Dua tukang putar ayunan berada di sisi kanan kiri tuas ayunan, untuk pemutaran tuas menggunakan kaki dan tangan silih berganti. Ketika ayunan mulai berputar akan muncul suara gesekan antar tuas kayu. Bunyi kayu berderit inilah menjadi salah satu ciri khas dari ayunan tradisional. Suara ini, membuat pengunjung merindukan mainan tersebut.
Kelian Adat Banjar Nusasakti I Kadek Artawan yang ditemui belum lama ini mengatakan, ayunan tradisional di Nusasakti beroperasi tidak setiap hari. “Kami buka hanya di hari raya Galungan dan Kuningan,” terangnya.
Dikatakan Artawan ayunan ini sudah ada sejak tahun 1970. Sejauh ini masih diminati masyarakat, utamanya warga di Kecamatan Melaya. Ada ungkapan, belum lengkap merayakan Galungan kalau belum datang naik Ayunan Bingin.

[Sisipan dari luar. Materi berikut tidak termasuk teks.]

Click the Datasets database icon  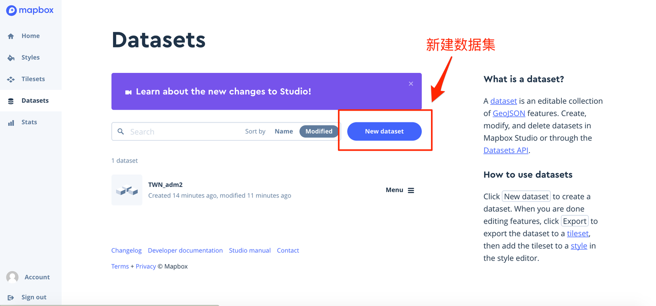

Disinggung terkait hasil pendapatan ayunan, kata Artawan untuk hasil penjualan tiket ayunan berkisar 1 juta hingga 1,5 juta dalam sehari. “Kalau total Galungan dan Kuningan bisa tembus 5 juta,” imbuhnya. Ayunan ini tetap dipelihara meski sudah tergerus ayunan modern. (ara,dha)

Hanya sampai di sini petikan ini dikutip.